> **Task requirements**
Which of the lines below contain the string "多くの師友の体験"? Gather every one of them and copy each line in full.

> **Data supplied**
########################################
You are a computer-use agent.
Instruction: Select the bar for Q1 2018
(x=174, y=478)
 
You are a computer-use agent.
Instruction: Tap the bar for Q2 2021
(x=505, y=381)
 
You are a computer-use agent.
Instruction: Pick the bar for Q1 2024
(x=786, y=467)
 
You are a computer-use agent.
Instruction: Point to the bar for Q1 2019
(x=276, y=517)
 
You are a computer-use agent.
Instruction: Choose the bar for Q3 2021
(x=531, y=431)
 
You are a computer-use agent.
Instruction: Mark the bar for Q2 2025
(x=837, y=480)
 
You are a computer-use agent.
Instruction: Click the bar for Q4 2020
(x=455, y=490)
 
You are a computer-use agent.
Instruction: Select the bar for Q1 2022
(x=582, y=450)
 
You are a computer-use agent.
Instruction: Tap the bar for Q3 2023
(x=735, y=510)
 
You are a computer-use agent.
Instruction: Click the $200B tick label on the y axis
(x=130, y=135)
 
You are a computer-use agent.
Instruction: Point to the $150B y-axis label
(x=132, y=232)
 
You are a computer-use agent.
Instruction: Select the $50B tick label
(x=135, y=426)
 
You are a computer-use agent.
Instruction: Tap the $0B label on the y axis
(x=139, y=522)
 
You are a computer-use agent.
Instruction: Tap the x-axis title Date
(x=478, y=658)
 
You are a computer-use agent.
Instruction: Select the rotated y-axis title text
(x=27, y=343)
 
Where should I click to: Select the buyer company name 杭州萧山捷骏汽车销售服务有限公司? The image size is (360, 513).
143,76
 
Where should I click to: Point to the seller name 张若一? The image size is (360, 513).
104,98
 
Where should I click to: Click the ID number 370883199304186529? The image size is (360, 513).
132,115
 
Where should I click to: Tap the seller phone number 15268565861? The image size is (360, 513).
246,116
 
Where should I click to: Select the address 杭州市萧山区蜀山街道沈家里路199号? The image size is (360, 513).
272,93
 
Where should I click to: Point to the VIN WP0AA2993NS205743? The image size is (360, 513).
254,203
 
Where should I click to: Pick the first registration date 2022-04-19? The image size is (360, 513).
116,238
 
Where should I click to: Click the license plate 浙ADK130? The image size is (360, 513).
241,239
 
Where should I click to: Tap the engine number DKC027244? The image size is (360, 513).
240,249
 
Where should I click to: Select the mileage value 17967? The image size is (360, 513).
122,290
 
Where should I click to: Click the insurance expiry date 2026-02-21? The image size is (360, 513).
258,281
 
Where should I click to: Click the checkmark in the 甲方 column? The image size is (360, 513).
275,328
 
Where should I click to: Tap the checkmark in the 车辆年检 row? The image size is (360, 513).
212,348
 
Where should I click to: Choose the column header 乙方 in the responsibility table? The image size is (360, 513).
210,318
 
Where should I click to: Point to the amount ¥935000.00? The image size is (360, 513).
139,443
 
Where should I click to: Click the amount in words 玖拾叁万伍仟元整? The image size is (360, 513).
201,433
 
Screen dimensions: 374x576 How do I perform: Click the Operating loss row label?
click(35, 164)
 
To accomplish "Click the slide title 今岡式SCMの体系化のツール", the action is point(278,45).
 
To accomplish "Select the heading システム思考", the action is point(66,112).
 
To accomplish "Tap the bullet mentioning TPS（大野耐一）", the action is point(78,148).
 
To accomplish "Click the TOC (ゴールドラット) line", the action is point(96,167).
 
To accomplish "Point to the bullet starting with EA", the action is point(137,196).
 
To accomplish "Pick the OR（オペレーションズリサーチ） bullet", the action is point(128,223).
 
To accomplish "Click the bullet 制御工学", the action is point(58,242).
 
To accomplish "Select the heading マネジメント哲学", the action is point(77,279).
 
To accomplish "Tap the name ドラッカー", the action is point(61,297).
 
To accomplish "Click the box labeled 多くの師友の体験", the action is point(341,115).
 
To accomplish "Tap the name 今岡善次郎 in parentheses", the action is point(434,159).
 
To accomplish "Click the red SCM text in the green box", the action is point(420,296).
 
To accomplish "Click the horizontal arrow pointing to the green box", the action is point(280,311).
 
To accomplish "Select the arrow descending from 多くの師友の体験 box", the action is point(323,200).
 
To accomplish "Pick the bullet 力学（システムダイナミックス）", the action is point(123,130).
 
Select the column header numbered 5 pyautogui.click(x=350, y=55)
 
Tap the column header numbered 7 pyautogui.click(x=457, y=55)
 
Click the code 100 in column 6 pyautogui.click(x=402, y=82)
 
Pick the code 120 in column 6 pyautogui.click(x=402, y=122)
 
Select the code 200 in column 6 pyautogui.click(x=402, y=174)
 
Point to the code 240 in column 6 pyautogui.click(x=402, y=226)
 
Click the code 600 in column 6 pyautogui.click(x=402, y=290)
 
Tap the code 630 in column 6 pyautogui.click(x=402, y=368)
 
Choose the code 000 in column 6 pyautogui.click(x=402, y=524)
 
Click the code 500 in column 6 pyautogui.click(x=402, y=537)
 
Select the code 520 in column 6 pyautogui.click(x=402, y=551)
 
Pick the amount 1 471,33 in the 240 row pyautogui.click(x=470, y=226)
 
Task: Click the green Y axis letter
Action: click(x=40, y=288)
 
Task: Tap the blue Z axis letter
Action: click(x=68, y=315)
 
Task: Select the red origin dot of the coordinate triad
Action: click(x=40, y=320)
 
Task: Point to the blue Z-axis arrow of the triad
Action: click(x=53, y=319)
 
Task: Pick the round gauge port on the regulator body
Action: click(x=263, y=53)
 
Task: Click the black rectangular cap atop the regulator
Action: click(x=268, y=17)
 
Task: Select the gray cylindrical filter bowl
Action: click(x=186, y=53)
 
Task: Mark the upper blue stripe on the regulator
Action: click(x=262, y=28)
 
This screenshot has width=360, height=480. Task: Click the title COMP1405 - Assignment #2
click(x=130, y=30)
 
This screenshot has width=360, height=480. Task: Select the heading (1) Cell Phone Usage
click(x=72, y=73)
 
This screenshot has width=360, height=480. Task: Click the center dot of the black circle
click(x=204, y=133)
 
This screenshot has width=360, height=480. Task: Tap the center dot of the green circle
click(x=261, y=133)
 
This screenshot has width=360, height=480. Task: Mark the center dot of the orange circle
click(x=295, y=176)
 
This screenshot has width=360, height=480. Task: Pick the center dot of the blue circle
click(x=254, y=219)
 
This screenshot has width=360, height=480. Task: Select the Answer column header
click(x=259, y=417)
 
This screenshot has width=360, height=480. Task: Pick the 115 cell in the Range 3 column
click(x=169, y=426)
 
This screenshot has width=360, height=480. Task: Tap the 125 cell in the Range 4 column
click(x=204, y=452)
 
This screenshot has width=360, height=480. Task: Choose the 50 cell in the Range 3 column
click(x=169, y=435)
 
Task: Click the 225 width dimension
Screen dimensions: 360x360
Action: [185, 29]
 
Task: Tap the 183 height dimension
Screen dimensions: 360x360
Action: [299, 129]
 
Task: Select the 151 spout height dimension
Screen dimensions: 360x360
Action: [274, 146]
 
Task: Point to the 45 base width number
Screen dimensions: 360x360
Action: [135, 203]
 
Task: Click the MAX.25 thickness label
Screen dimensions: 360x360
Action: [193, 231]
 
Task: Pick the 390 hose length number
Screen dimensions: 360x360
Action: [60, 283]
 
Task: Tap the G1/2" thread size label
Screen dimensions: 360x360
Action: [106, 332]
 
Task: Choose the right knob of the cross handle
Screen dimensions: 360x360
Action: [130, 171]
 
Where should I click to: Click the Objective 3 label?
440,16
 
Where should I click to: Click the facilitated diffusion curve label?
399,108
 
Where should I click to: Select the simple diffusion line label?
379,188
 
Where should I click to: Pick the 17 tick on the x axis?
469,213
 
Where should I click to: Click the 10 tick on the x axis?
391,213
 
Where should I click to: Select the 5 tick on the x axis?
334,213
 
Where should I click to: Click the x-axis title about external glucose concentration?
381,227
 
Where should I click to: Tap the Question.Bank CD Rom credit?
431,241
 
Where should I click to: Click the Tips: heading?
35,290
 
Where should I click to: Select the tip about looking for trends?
########################################
> **Final answer**
To accomplish "Click the box labeled 多くの師友の体験", the action is point(341,115).
To accomplish "Select the arrow descending from 多くの師友の体験 box", the action is point(323,200).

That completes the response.